Traces of coronavirus remained inside cabins of the Diamond Princess cruise ship for more than two weeks after the cruise ship was vacated, according to a report released by the U.S. Centers for Disease Control (CDC) on Monday and published in ABC News.
Researchers who studied the ship, which docked in Japan on February 5th and was placed in quarantine for more than two weeks after several passengers and crew contracted COVID-19, determined that there were still traces of SARS-CoV-2 RNA present inside cabins a full 17 days after the 3,711 passengers and crew had disembarked.
The cabins had not yet been sanitized at that point, and CDC researchers said it was too early to draw conclusions from the data.
In February, toward the beginning of the outbreak, passengers on the Diamond Princess represented the largest cluster of coronavirus cases outside mainland China, with 712 people aboard the boat contracting the virus. CDC researchers found that 46% of the infected passengers and crew members were asymptomatic at the time of testing. The report added that roughly 18% of infected persons never developed symptoms.

■ **PROVIDED RECORDS**:
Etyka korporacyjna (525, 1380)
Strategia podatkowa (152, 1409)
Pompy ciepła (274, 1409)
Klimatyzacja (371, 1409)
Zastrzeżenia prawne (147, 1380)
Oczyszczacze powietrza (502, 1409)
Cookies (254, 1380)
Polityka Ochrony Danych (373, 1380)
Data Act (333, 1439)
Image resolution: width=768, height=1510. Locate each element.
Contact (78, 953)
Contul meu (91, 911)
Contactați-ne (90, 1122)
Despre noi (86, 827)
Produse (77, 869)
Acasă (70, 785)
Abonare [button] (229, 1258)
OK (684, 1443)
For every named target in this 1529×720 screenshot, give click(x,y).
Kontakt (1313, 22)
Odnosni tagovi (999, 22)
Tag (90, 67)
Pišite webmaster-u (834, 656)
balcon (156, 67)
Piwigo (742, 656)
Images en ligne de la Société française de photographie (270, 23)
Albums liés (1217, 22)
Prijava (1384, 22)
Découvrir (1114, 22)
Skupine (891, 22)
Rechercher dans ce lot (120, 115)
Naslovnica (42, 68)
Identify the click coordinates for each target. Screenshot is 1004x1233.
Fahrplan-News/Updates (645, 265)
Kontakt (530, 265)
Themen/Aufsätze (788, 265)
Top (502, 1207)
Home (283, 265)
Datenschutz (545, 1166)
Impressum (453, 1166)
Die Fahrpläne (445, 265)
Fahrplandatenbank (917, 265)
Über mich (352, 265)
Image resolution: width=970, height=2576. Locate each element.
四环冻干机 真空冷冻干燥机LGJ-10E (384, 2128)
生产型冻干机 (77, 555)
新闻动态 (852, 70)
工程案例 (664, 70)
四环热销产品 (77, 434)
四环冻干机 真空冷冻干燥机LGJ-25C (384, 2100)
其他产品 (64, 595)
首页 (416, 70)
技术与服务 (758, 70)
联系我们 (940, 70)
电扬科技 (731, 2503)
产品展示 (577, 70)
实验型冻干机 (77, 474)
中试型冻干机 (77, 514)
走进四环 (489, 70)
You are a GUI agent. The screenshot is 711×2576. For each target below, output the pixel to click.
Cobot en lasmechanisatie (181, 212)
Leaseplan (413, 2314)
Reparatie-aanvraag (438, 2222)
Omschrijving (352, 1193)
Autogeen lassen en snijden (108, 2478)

■ **EXERCISE REQUIREMENTS**:
1. Copy the passage of the Diamond Princess article between "In February, toward" and "never developed symptoms.", inclusive.
2. Continue the article on coronavirus traces aboard the Diamond Princess from the point where it ends.

■ **RESULTS**:
1.
In February, toward the beginning of the outbreak, passengers on the Diamond Princess represented the largest cluster of coronavirus cases outside mainland China, with 712 people aboard the boat contracting the virus. CDC researchers found that 46% of the infected passengers and crew members were asymptomatic at the time of testing. The report added that roughly 18% of infected persons never developed symptoms.

2.
"A high proportion of asymptomatic infections could partially explain the high [infection] rate among cruise ship passengers and crew," the report said. Other accounts of life on the quarantined ship noted that even after the virus was known to be spreading, some of the cruise ship’s staff and particularly those responsible for food preparation continued to have contact with the passengers and each other, leading many to criticize the way in which the crisis was handled on the ship. Dr. Anthony Fauci, director of the US National Institute of Allergy and Infectious Diseases and one of President Trump’s chief advisers in the coronavirus crisis, told USA Today that “the quarantine process failed,” on the Diamond Princess.
The CDC cited a number of factors that facilitated the dramatic spread of infection, including the mingling of passengers from several regions of the globe. Although most of the passengers have since been repatriated, 11 are still in Japanese hospitals, with seven of them in serious condition.